AI Innovations Description
The recommendation to improve access to maternal health based on the described study is to implement a quality improvement intervention in primary care clinics in rural areas. This intervention should include several components such as in-service training, mentoring and supportive supervision, infrastructure support, and peer outreach. By improving the quality of care provided in these facilities, it is expected that more women will choose to deliver their babies in healthcare facilities rather than at home. This increase in facility births can lead to a reduction in maternal and newborn mortality rates. Additionally, the intervention should focus on improving antenatal care quality, as this was found to be a key factor in increasing facility utilization. By providing comprehensive and high-quality antenatal care services, women are more likely to choose to deliver in healthcare facilities.
AI Innovations Methodology
To simulate the impact of the main recommendations on improving access to maternal health, a methodology could be developed as follows:

1. Selection of study sites: Choose primary care clinics in rural areas with low facility utilization rates for childbirth. These clinics should have the potential for improvement in quality of care.

2. Baseline data collection: Conduct a census of all deliveries within the catchment areas of the selected clinics. Collect information on the place of delivery (home or healthcare facility) and demographic characteristics of the women.

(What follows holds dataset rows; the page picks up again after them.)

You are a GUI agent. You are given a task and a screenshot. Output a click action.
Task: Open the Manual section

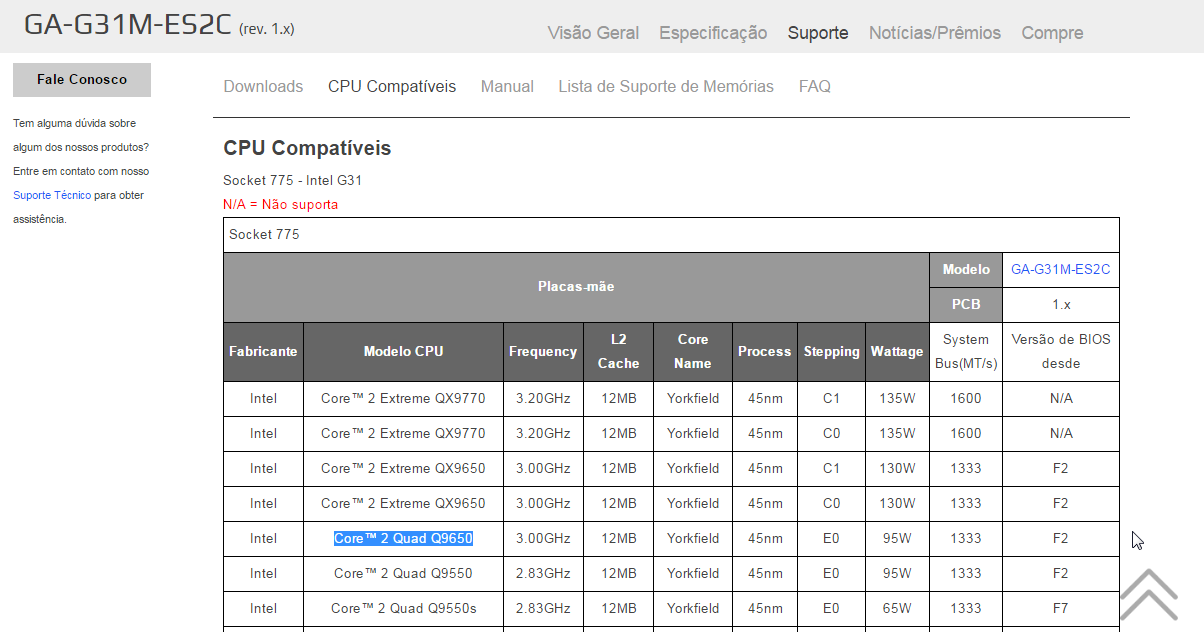point(507,86)
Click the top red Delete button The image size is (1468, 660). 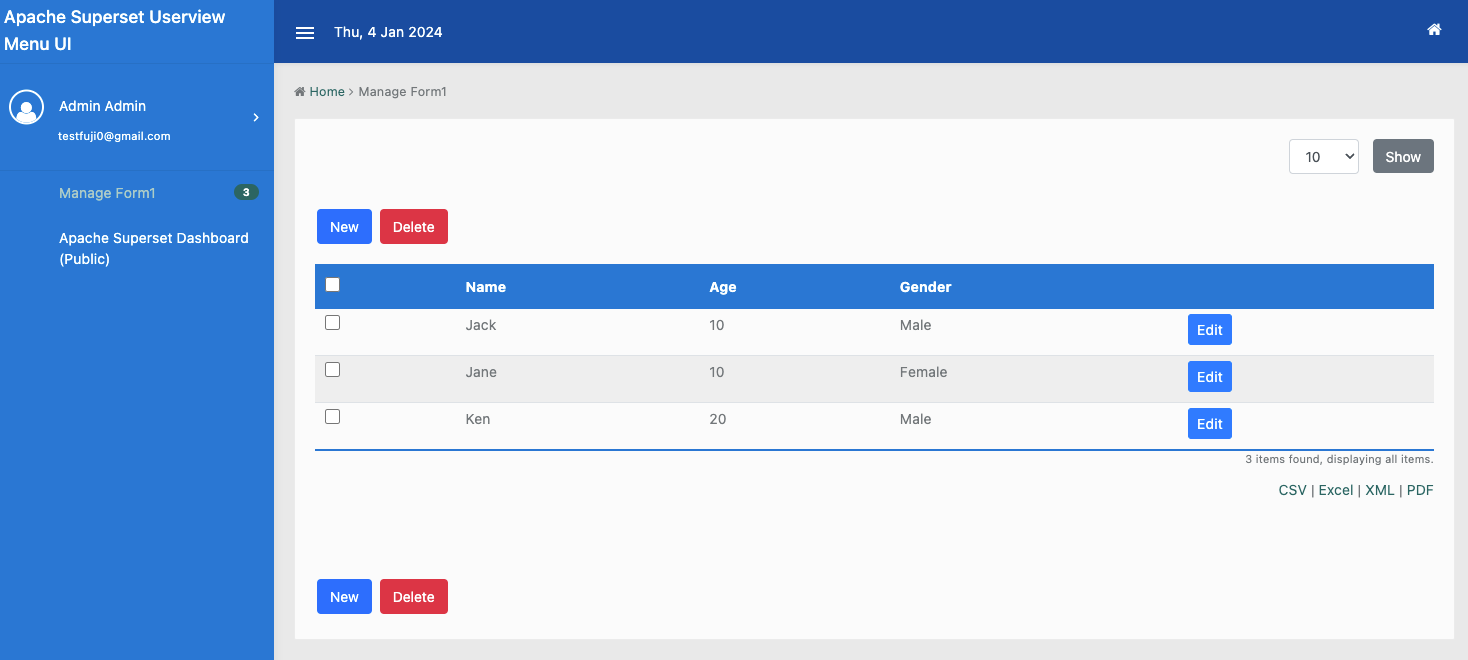coord(413,227)
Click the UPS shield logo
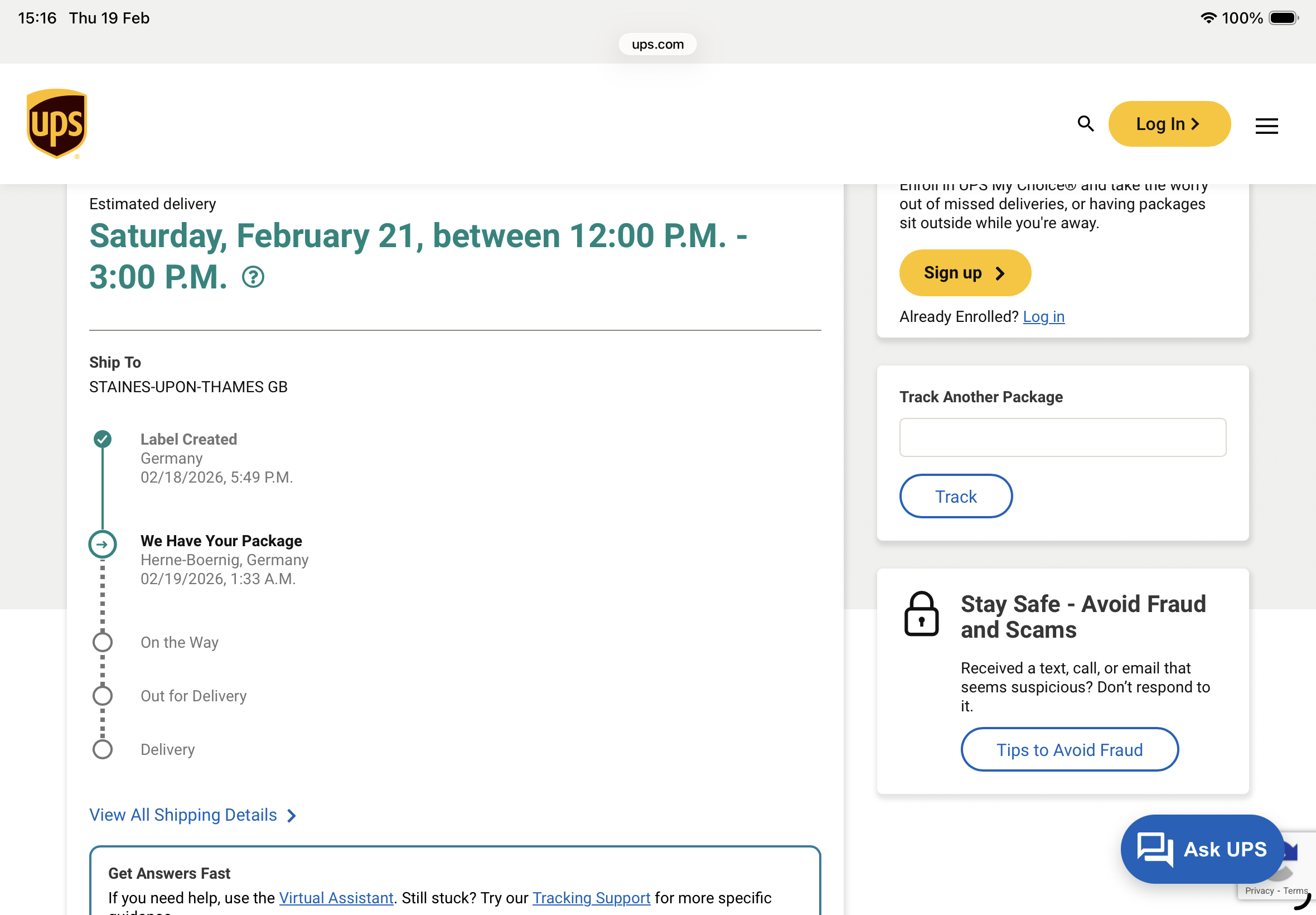1316x915 pixels. click(57, 123)
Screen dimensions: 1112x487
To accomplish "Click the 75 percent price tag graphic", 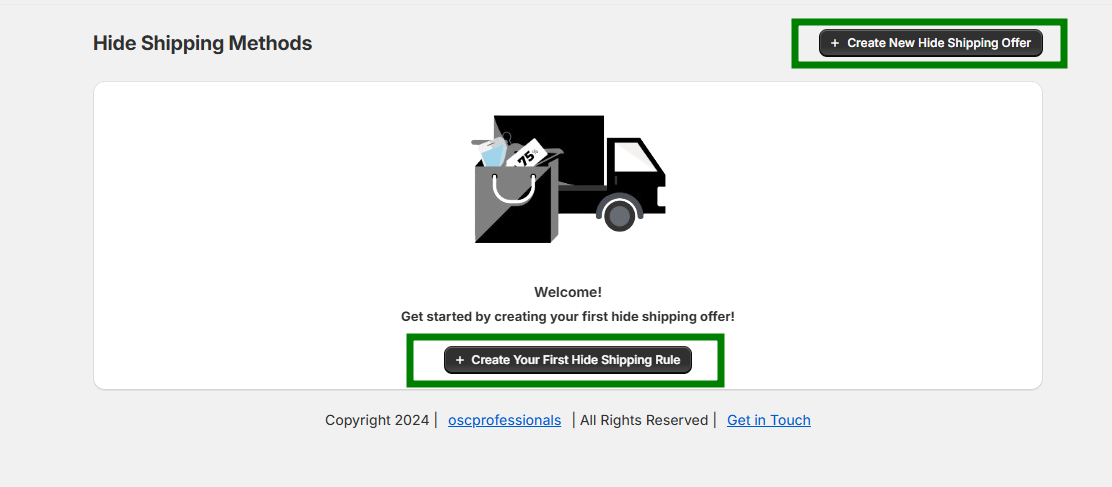I will pos(526,152).
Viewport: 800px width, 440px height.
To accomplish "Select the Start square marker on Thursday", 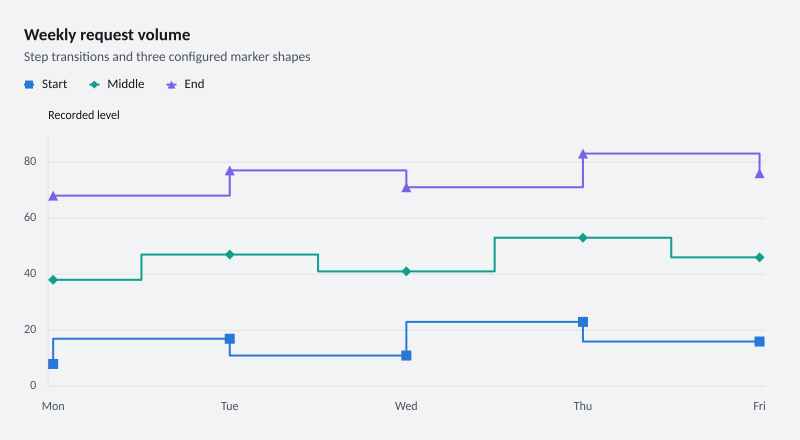I will [x=583, y=322].
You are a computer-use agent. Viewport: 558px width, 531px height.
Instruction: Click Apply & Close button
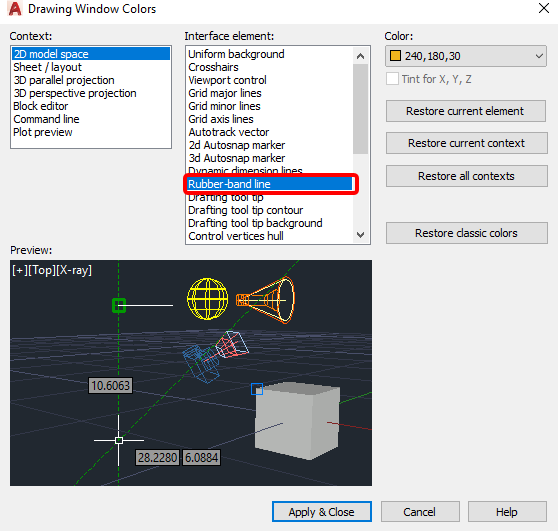(x=322, y=512)
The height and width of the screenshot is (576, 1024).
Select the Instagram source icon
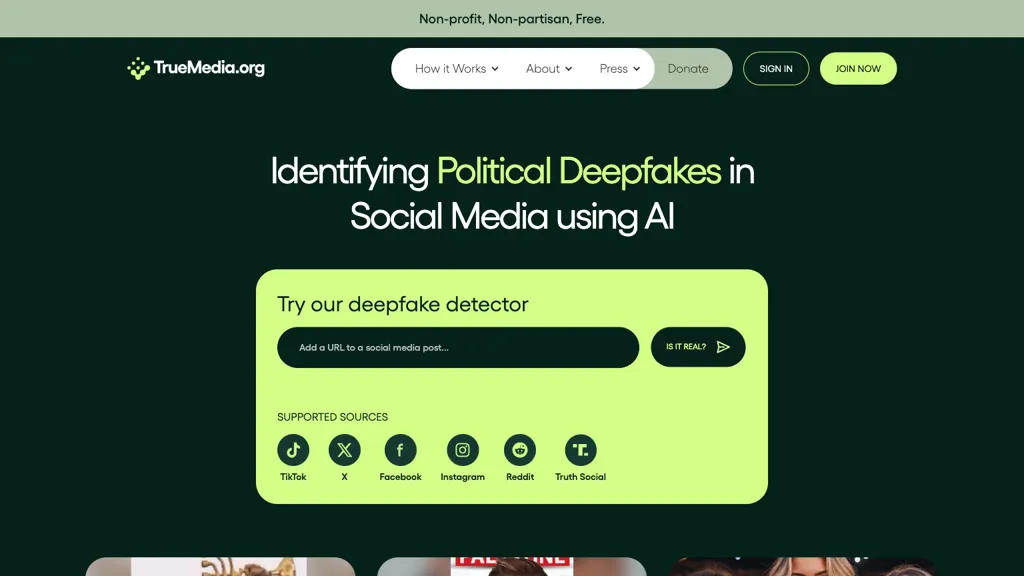(462, 450)
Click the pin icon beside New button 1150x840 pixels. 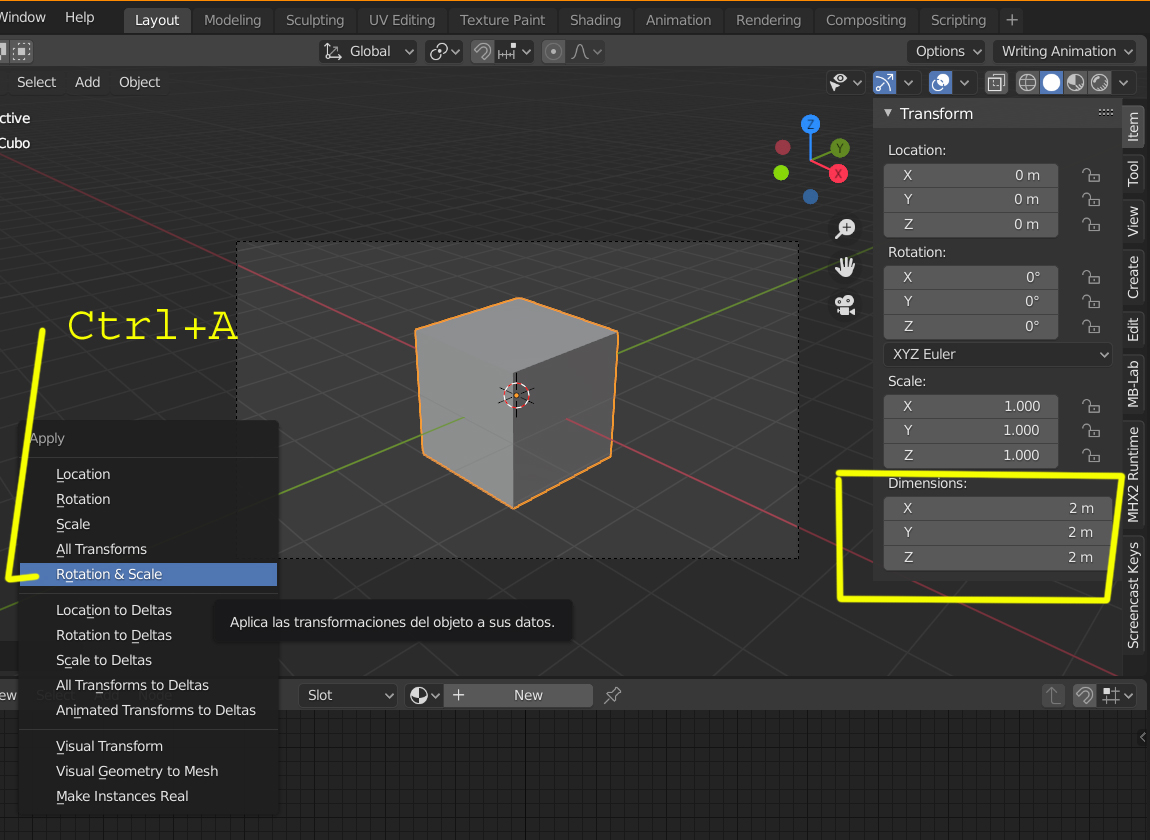pos(612,695)
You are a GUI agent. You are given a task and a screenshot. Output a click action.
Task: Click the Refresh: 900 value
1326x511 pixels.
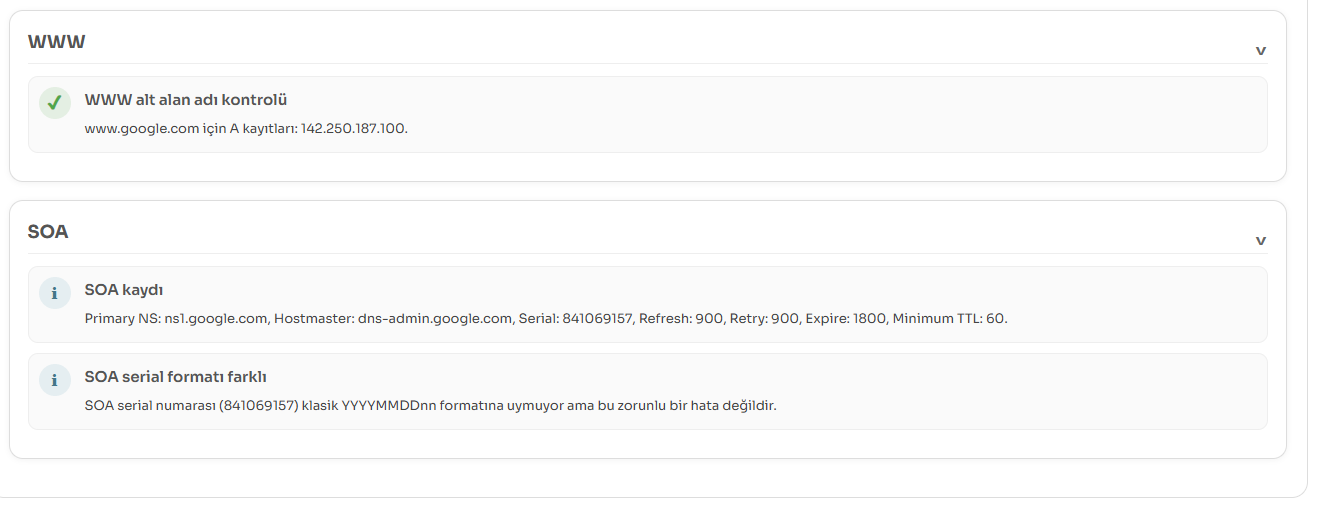click(x=680, y=319)
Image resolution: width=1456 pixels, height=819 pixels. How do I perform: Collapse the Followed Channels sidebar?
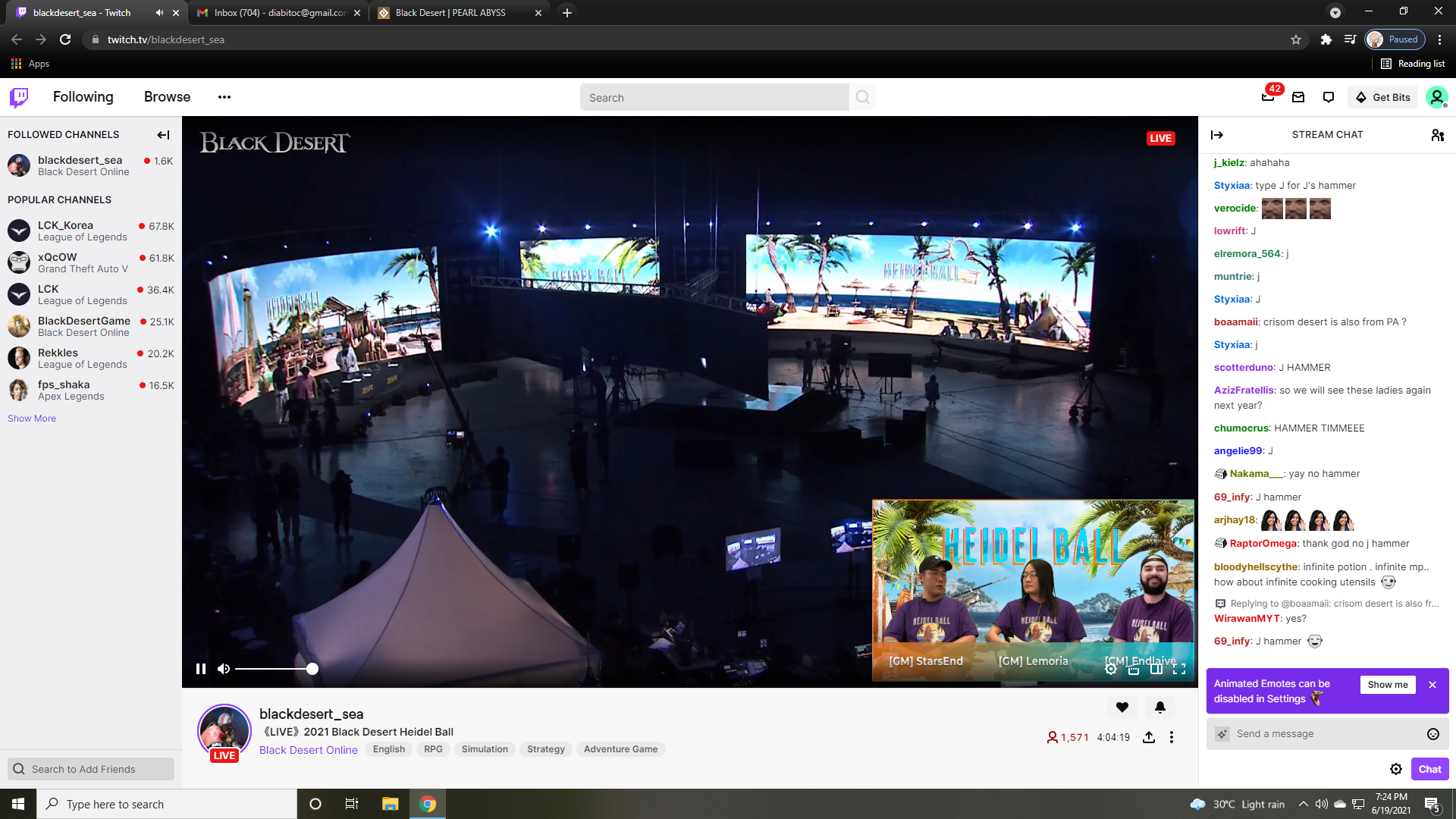point(163,135)
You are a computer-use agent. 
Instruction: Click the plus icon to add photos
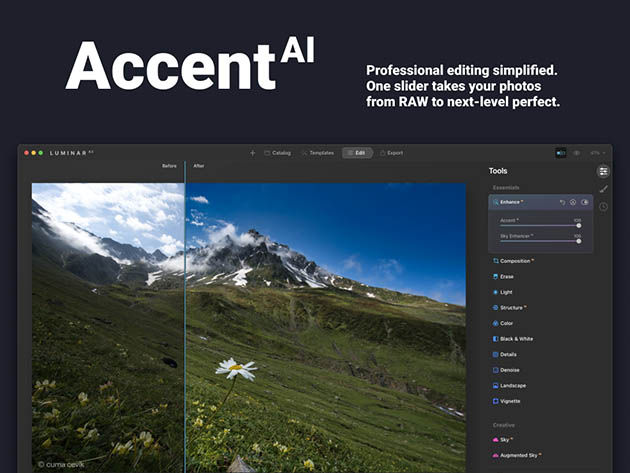click(x=253, y=153)
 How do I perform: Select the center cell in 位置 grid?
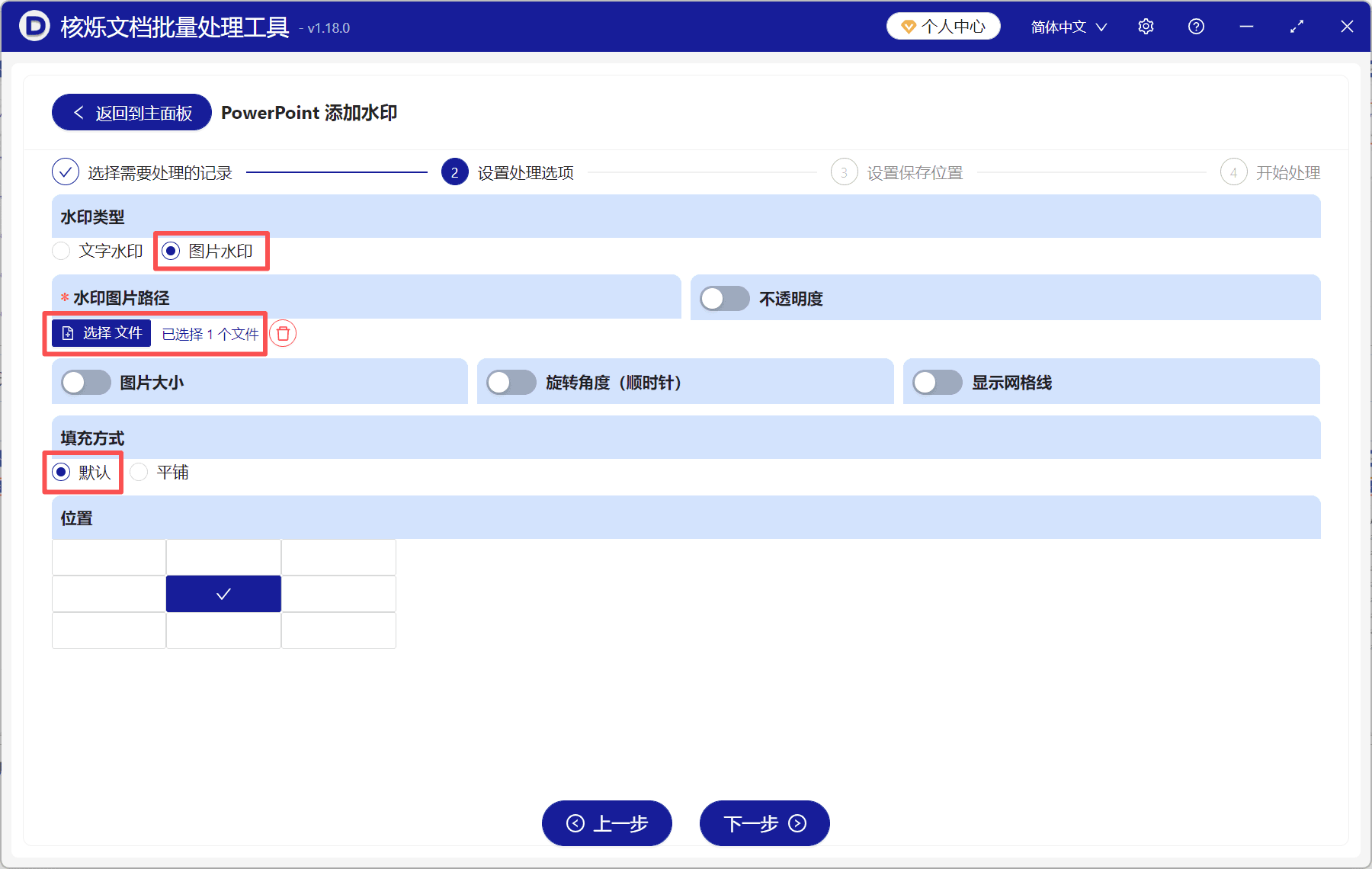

3. Intervention implementation: Implement a quality improvement intervention in the selected clinics. This intervention should include components such as in-service training, mentoring and supportive supervision, infrastructure support, and peer outreach. Ensure that the intervention is implemented consistently across all clinics.

4. Post-intervention data collection: After a suitable period of time, conduct another census of all deliveries within the catchment areas of the clinics. Collect the same information as in the baseline data collection.

5. Data analysis: Use a difference-in-differences analysis to determine the impact of the intervention on facility utilization for childbirth. Compare the proportion of facility births before and after the intervention in the intervention clinics and the control clinics. Adjust for any confounding factors such as demographic characteristics.

6. Secondary analysis: Conduct a secondary analysis to investigate the mechanisms through which the intervention affects facility utilization. Collect data on antenatal care quality, perceived obstetric quality, link between facility and community, and payment for obstetric care. Analyze the association between these factors and facility utilization.

7. Interpretation of results: Interpret the findings to understand the impact of the intervention on improving access to maternal health. Assess the effectiveness of the quality improvement intervention in increasing facility births and reducing maternal and newborn mortality rates.

By following this methodology, researchers can simulate the impact of the main recommendations described in the abstract on improving access to maternal health. This will provide valuable insights into the potential effectiveness of implementing a quality improvement intervention in primary care clinics in rural areas.